═══ Material supplied

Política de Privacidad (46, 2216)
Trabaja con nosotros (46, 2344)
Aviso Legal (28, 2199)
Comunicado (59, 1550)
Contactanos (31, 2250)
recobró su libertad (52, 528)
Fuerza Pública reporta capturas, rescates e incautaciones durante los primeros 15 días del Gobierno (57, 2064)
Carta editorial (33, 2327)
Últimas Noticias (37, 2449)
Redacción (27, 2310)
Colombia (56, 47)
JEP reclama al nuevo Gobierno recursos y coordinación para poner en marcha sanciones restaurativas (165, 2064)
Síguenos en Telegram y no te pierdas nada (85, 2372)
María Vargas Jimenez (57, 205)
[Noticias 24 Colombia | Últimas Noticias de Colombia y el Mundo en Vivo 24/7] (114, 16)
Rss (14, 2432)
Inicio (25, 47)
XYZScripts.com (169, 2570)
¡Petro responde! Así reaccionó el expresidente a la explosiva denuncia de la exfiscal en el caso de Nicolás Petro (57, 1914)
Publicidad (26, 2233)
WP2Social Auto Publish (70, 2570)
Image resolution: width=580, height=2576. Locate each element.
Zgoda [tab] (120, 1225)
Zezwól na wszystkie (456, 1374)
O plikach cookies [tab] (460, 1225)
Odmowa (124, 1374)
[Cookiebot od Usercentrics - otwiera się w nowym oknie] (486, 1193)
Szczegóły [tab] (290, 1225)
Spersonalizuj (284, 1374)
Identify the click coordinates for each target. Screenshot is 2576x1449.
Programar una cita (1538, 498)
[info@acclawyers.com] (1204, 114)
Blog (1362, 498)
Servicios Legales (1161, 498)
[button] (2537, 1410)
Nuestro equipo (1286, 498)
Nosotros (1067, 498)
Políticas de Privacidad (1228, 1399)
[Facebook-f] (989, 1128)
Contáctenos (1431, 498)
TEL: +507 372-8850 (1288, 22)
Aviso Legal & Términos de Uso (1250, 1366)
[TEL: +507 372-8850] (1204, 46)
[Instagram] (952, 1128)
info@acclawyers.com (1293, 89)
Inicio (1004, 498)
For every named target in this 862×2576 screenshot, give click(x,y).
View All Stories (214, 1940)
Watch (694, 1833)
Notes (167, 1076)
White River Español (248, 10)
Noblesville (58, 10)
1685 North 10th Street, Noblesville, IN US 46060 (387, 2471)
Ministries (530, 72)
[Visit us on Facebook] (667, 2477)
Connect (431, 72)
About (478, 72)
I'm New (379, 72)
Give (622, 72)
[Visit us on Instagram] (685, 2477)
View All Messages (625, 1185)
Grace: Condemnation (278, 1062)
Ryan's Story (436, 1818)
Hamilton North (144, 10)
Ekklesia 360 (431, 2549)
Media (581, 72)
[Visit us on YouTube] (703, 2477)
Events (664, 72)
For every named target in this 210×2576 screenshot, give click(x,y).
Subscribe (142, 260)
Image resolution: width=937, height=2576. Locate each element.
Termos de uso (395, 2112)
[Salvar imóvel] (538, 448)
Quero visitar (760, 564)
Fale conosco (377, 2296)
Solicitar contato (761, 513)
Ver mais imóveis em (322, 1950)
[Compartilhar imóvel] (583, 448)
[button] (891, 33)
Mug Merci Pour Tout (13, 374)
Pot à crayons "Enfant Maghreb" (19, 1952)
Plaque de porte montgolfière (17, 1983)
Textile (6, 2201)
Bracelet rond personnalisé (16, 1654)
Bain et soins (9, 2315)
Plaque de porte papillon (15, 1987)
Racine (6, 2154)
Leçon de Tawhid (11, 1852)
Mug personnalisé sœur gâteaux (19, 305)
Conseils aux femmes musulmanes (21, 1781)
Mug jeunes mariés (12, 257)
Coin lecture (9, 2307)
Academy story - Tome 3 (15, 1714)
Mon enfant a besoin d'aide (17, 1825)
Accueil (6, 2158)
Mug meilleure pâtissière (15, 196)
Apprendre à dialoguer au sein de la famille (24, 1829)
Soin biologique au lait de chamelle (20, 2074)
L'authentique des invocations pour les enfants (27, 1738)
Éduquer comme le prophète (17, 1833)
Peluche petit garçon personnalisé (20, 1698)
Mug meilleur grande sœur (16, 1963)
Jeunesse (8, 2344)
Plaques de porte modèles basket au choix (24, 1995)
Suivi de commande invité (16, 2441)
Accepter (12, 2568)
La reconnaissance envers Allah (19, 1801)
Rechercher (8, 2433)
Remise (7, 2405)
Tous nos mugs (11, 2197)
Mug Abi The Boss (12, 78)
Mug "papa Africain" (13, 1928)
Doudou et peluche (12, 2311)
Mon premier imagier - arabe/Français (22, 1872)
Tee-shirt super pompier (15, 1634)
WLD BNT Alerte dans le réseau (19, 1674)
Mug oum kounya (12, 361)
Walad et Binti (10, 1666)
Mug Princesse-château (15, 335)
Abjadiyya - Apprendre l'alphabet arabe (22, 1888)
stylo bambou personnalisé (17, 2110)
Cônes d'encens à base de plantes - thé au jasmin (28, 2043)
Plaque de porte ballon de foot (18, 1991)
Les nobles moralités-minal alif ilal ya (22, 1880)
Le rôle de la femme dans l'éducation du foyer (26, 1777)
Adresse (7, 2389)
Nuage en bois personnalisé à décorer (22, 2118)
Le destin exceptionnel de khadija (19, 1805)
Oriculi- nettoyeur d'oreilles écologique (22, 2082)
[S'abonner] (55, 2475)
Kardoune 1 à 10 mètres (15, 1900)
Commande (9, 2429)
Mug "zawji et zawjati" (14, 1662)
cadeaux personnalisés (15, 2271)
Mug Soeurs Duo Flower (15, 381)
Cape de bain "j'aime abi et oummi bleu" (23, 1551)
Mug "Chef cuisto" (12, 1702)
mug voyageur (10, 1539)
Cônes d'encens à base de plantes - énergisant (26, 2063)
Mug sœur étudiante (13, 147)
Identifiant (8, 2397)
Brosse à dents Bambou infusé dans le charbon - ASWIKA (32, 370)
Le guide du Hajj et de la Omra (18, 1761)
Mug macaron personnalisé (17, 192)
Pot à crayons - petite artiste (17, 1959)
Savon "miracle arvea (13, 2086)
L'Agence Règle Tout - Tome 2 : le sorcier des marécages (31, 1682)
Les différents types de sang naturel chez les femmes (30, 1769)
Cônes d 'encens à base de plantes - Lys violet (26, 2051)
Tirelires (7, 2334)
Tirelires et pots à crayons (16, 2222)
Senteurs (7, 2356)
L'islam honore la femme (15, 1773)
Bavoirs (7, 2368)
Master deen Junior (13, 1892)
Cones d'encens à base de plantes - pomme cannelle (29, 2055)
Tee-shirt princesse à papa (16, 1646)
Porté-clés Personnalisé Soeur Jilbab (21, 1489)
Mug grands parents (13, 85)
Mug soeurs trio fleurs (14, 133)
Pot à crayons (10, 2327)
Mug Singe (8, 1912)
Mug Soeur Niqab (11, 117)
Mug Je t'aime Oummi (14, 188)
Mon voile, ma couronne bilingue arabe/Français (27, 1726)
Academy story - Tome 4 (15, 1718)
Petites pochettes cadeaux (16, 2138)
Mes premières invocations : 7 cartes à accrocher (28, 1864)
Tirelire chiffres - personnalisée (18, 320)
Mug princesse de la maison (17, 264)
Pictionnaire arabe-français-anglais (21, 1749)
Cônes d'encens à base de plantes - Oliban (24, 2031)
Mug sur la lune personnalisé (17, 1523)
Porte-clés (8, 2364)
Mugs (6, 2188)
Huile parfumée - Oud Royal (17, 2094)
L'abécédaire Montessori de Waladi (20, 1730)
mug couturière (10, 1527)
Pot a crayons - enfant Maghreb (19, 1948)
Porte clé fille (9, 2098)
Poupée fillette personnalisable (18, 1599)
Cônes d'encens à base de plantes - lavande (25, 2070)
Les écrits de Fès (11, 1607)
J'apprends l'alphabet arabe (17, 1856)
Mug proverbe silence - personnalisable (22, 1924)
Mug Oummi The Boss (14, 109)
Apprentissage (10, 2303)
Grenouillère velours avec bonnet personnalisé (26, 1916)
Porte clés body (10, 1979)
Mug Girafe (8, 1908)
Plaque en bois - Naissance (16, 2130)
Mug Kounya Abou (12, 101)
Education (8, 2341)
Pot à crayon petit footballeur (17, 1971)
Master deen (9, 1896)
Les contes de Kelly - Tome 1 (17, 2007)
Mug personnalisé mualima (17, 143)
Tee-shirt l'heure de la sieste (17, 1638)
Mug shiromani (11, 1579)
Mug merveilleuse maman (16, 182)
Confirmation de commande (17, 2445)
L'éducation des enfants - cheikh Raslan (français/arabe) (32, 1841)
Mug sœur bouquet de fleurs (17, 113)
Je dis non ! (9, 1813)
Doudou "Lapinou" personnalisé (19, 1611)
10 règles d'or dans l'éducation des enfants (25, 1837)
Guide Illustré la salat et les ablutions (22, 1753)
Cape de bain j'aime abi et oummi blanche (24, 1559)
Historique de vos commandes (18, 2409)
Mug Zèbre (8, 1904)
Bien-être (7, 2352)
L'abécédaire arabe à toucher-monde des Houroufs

══════

* **Task instructions**: On how many lines of the data does the word "personnalisable" appear? Only the number is wanted.

* **Solution below**: 2